Pascal Martin, assesseurs
recourant
A. X.________, à 1********,
autorité intimée
Office cantonal des bourses d'études
et d'apprentissage, à
Lausanne
Objet
Décision en matière d'aide aux études
Recours A. X.________ c/ décision de l'Office cantonal des
bourses d'études et d'apprentissage du 24 novembre 2004 concernant B.
X.________
Faits
Vu les faits suivants
A.
a) B. X.________ est née en 1982. Ses parents A.
X.________ et C. X.________-Y.________ ont eu deux autres enfants, D.
X.________, né en 1986 et donc majeur, aux études, ainsi que E. X.________, à
l'assurance-invalidité.
B.
a) B. X.________ a entrepris des études à l'Université de
Fribourg, en vue d'obtenir une licence en lettres, cela dès l'année 2001-2002.

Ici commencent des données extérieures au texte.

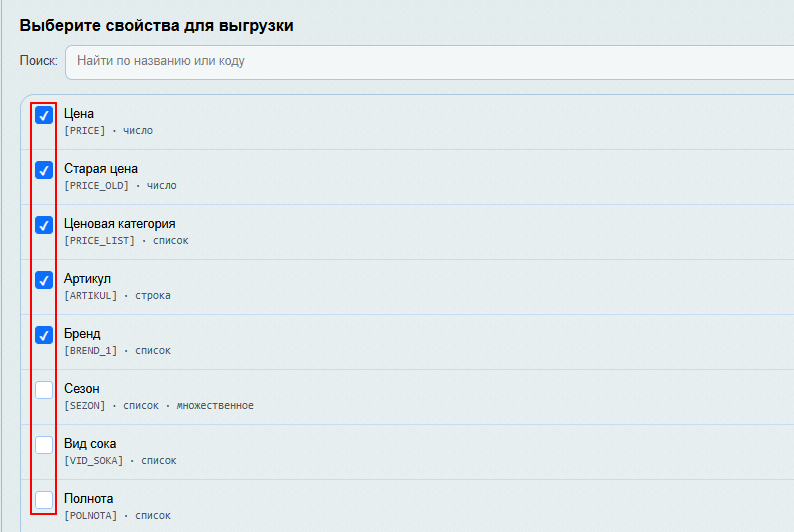
Task: Uncheck the Цена checkbox
Action: point(44,116)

b) Elle a demandé et obtenu une bourse pour l'année
2001-2002, alors que cette aide lui a été refusée pour l'année 2002-2003. En
revanche, une bourse a également été octroyée pour l'année 2003-2004.

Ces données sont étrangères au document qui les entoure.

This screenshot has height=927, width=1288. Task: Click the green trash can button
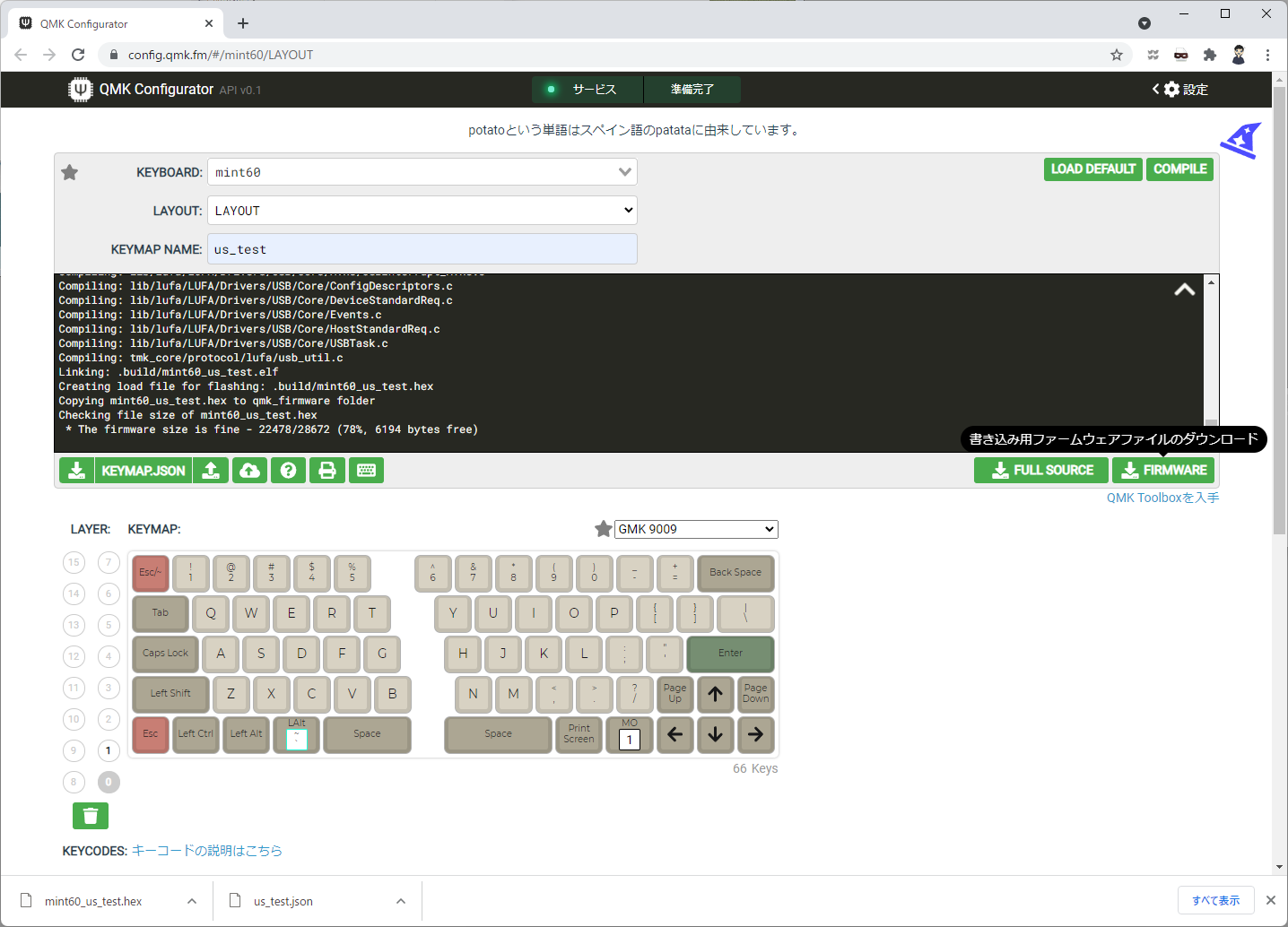coord(91,816)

c) B. X.________ a demandé à nouveau une bourse
d'études pour l'année universitaire 2004-2005. On notera à cet égard qu'elle
accomplit cette année d'études à l'Université de Cologne, cela dans le cadre du
programme européen Erasmus; une "bourse de mobilité" lui a été
allouée à cet effet. Celle-ci doit couvrir les coûts supplémentaires
occasionnés par le séjour à l'étranger (logement, frais de voyage, cours de
langue, etc.; voir à ce sujet le document intitulé "Programme de
mobilité" édité par l'Université de Fribourg, lequel a été versé au
dossier).
d) B. X.________ a demandé à nouveau l'octroi d'une
bourse, pour l'année 2004-2005.
L'Office cantonal des bourses d'études et
d'apprentissage (ci-après : OCBEA), lui a refusé ses prestations, par décision
du 7 septembre 2004, au motif que la capacité financière de sa famille
dépassait les normes fixées.
C.
a) On tire ce qui suit d'une lettre de l'OCBEA à B.
X.________, datée du 24 novembre 2004 :
" A la suite du passage de votre mère à l'office le 18
novembre 2004, nous avons repris l'examen de votre dossier en fonction de la
décision de la Commission d'impôt de Moudon.

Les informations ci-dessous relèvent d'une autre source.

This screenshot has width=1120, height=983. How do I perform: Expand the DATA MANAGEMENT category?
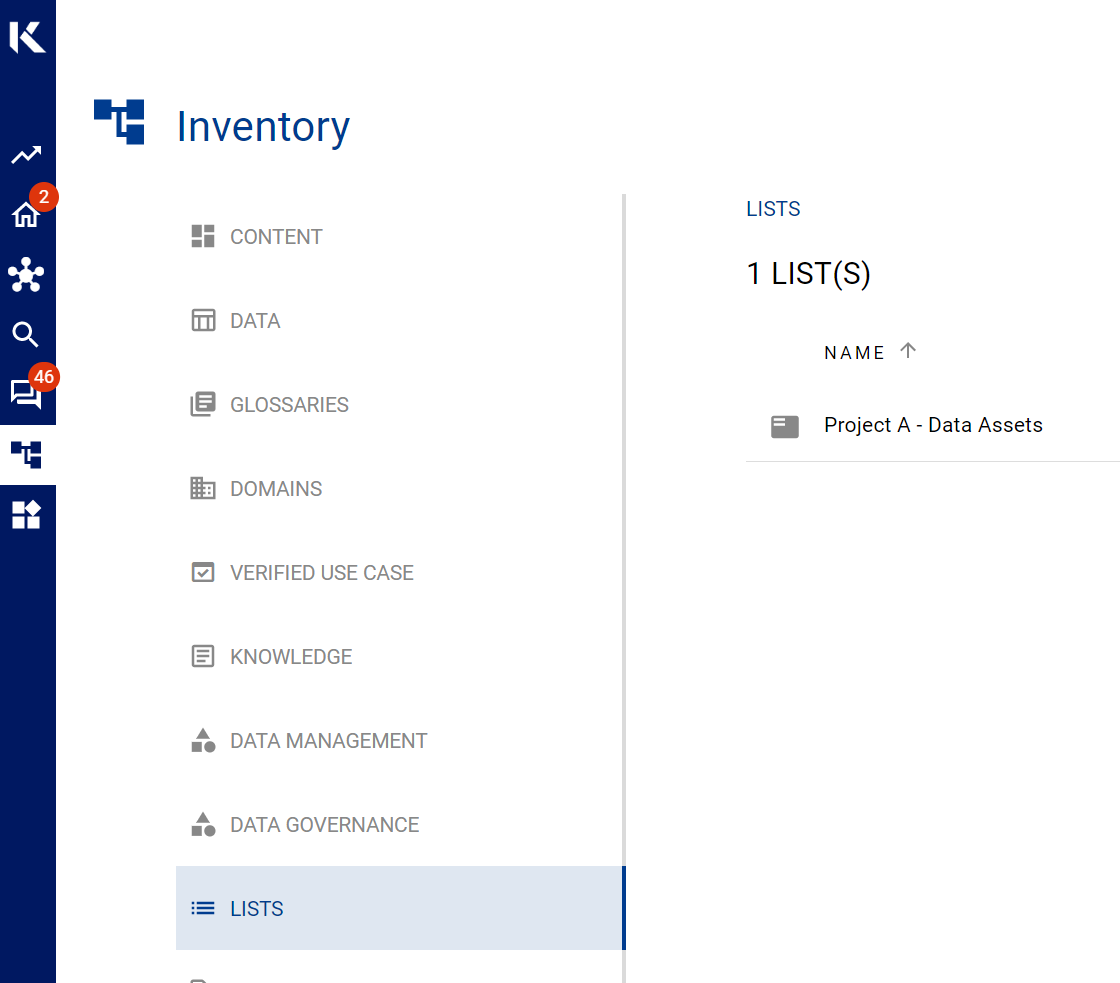328,740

[…] nous maintenons donc notre décision de refus du 7
septembre 2004"
Agissant par acte du 10 décembre 2004, A. X.________
a recouru contre la décision du 24 novembre précédent.
L'office, dans sa réponse du 7 janvier 2005, propose
le rejet du recours.
b) En substance, outre diverses explications
relatives aux calculs opérés, l'office évoque quelques modifications de sa
pratique.
En parallèle avec le passage à un régime de taxation
postnumérando, l'office rend désormais dans un premier temps des décisions
provisoires fondées sur la déclaration d'impôt jointe à la demande; il statue
ensuite de manière définitive, lorsqu'il reçoit la décision de taxation des
Offices d'impôt. Cette solution doit lui permettre de tenir compte au plus près
de la situation financière des intéressés (mais elle n'a apparemment pas été
appliquée en l'espèce, la décision du 4 novembre 2004, fondée sur la
déclaration d'impôt, n'étant pas qualifiée de provisoire; la taxation des époux
Urscheler était toutefois connue de l'office le 24 novembre 2004, lorsque
celui-ci a confirmé sa décision du 4 novembre précédent).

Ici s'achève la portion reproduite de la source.